__What the task asks__:
Every record below must be copied exactly, with images dropped.

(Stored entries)
++++

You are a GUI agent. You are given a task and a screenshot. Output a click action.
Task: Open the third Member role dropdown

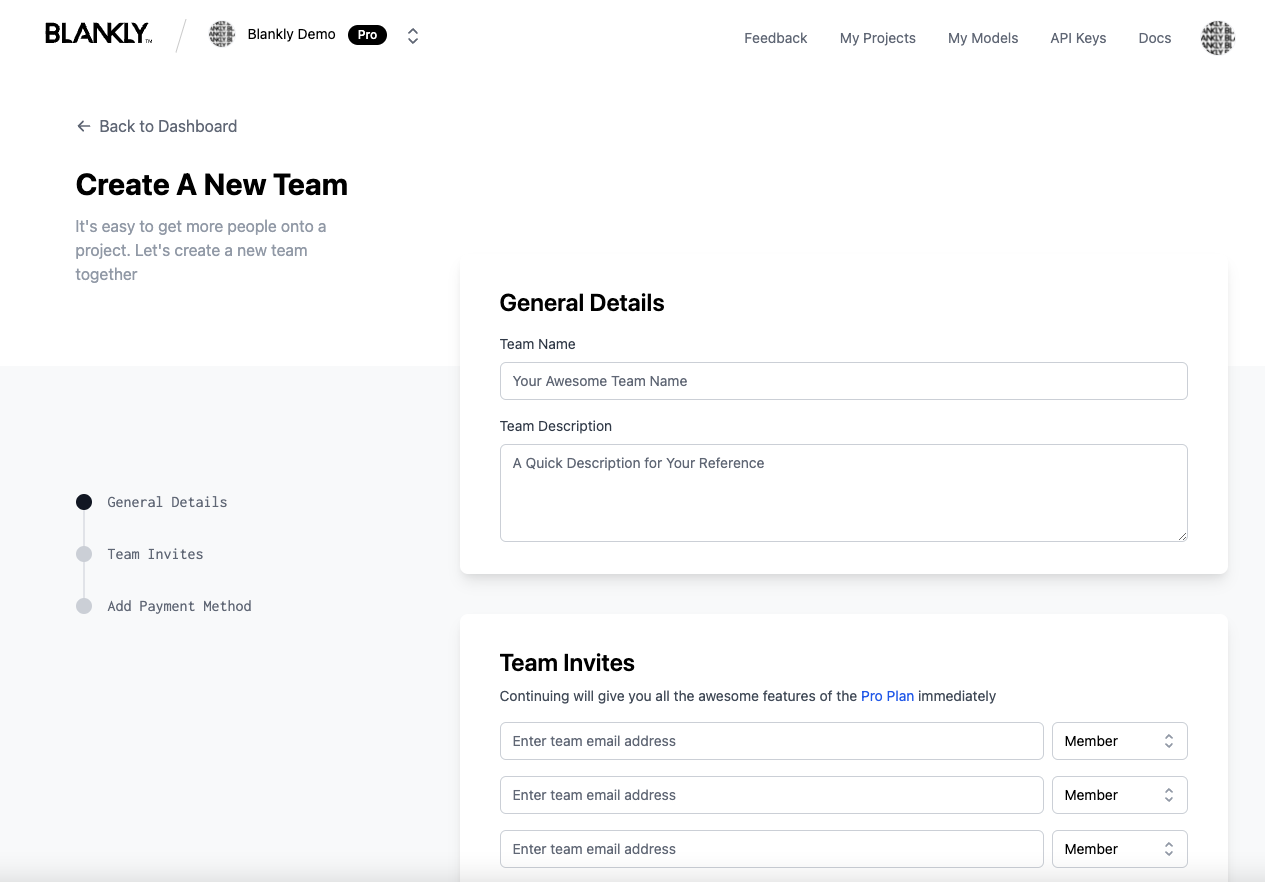click(1119, 848)
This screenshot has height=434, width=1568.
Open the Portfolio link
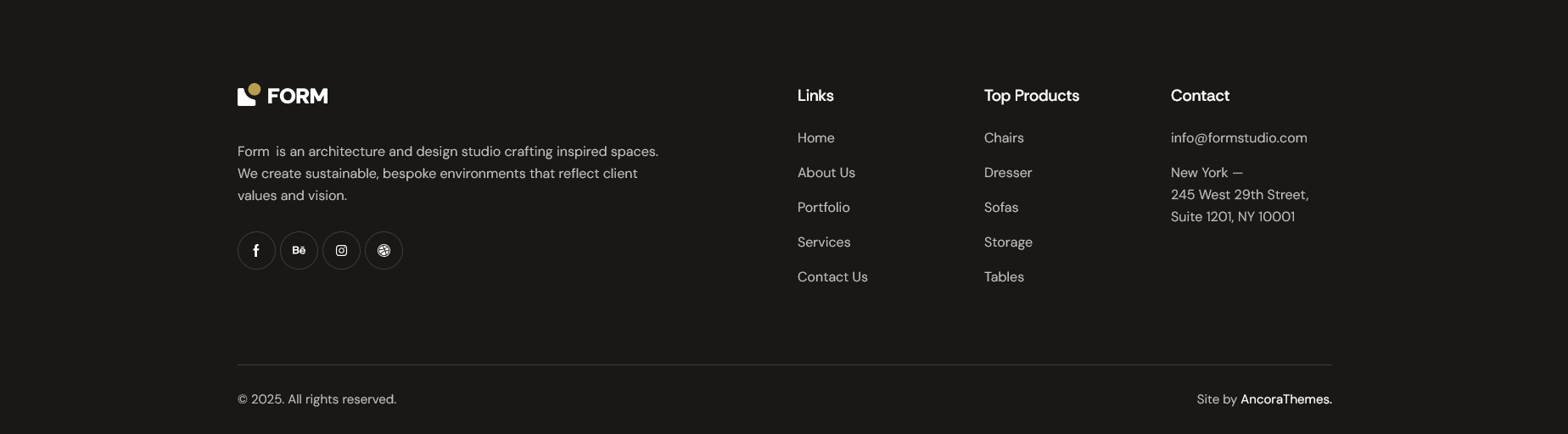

++++

__Result for this task__:
You are a GUI agent. You are given a task and a screenshot. Output a click action.
Task: Open the third Member role dropdown

click(1119, 848)
This screenshot has height=434, width=1568.
Open the Portfolio link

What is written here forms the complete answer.